Working data
#####
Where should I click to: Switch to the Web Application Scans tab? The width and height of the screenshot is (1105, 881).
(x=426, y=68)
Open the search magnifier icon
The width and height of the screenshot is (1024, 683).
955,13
#####
What this task involves
Please set down all of the data above again, matching it exactly.

Exercise solution
Where should I click to: Switch to the Web Application Scans tab? The width and height of the screenshot is (1105, 881).
(x=426, y=68)
Open the search magnifier icon
The width and height of the screenshot is (1024, 683).
955,13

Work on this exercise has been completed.